- [Task instructions]:
Here are some entries. Repeat all of them exactly.
(Input material)
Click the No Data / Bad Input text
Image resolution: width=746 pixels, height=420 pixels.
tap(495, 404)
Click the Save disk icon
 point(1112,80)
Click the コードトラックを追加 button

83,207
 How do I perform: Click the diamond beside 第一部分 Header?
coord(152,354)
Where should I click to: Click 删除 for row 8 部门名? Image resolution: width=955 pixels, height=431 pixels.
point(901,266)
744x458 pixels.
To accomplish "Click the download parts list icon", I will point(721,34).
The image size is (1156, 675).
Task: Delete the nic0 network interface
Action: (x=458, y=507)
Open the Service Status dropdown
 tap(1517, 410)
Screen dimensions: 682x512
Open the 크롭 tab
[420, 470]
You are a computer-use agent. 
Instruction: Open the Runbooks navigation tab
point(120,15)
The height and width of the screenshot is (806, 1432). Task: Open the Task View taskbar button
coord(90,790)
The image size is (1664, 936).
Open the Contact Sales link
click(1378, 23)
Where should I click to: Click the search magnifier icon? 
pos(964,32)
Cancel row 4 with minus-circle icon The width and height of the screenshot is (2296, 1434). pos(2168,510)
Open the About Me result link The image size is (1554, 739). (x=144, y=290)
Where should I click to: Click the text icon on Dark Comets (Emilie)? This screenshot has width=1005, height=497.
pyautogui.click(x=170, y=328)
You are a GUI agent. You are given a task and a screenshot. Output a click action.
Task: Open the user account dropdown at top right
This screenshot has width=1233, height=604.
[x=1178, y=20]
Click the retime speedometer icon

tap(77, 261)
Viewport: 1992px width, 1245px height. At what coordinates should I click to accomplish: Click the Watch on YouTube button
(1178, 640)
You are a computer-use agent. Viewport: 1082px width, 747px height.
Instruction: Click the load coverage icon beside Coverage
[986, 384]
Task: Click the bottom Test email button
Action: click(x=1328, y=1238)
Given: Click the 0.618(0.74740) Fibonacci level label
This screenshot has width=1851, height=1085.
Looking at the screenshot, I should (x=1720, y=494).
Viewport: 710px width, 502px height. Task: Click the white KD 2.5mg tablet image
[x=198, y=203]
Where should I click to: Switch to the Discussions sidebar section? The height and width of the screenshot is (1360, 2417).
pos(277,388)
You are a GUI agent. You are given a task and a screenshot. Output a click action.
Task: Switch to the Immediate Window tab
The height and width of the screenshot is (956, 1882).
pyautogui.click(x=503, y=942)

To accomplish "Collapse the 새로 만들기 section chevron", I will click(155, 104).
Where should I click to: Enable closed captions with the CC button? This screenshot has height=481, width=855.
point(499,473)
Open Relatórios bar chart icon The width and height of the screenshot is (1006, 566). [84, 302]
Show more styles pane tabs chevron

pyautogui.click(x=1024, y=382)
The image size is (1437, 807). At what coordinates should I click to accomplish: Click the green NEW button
(End Input material)
- [Response for this exercise]:
Click the No Data / Bad Input text
Image resolution: width=746 pixels, height=420 pixels.
tap(495, 404)
Click the Save disk icon
 point(1112,80)
Click the コードトラックを追加 button

83,207
 How do I perform: Click the diamond beside 第一部分 Header?
coord(152,354)
Where should I click to: Click 删除 for row 8 部门名? Image resolution: width=955 pixels, height=431 pixels.
point(901,266)
744x458 pixels.
To accomplish "Click the download parts list icon", I will point(721,34).
The image size is (1156, 675).
Task: Delete the nic0 network interface
Action: (x=458, y=507)
Open the Service Status dropdown
 tap(1517, 410)
Screen dimensions: 682x512
Open the 크롭 tab
[420, 470]
You are a computer-use agent. 
Instruction: Open the Runbooks navigation tab
point(120,15)
The height and width of the screenshot is (806, 1432). Task: Open the Task View taskbar button
coord(90,790)
The image size is (1664, 936).
Open the Contact Sales link
click(1378, 23)
Where should I click to: Click the search magnifier icon? 
pos(964,32)
Cancel row 4 with minus-circle icon The width and height of the screenshot is (2296, 1434). pos(2168,510)
Open the About Me result link The image size is (1554, 739). (x=144, y=290)
Where should I click to: Click the text icon on Dark Comets (Emilie)? This screenshot has width=1005, height=497.
pyautogui.click(x=170, y=328)
You are a GUI agent. You are given a task and a screenshot. Output a click action.
Task: Open the user account dropdown at top right
This screenshot has width=1233, height=604.
[x=1178, y=20]
Click the retime speedometer icon

tap(77, 261)
Viewport: 1992px width, 1245px height. At what coordinates should I click to accomplish: Click the Watch on YouTube button
(1178, 640)
You are a computer-use agent. Viewport: 1082px width, 747px height.
Instruction: Click the load coverage icon beside Coverage
[986, 384]
Task: Click the bottom Test email button
Action: click(x=1328, y=1238)
Given: Click the 0.618(0.74740) Fibonacci level label
This screenshot has width=1851, height=1085.
Looking at the screenshot, I should (x=1720, y=494).
Viewport: 710px width, 502px height. Task: Click the white KD 2.5mg tablet image
[x=198, y=203]
Where should I click to: Switch to the Discussions sidebar section? The height and width of the screenshot is (1360, 2417).
pos(277,388)
You are a GUI agent. You are given a task and a screenshot. Output a click action.
Task: Switch to the Immediate Window tab
The height and width of the screenshot is (956, 1882).
pyautogui.click(x=503, y=942)

To accomplish "Collapse the 새로 만들기 section chevron", I will click(155, 104).
Where should I click to: Enable closed captions with the CC button? This screenshot has height=481, width=855.
point(499,473)
Open Relatórios bar chart icon The width and height of the screenshot is (1006, 566). [84, 302]
Show more styles pane tabs chevron

pyautogui.click(x=1024, y=382)
The image size is (1437, 807). At what coordinates should I click to accomplish: Click the green NEW button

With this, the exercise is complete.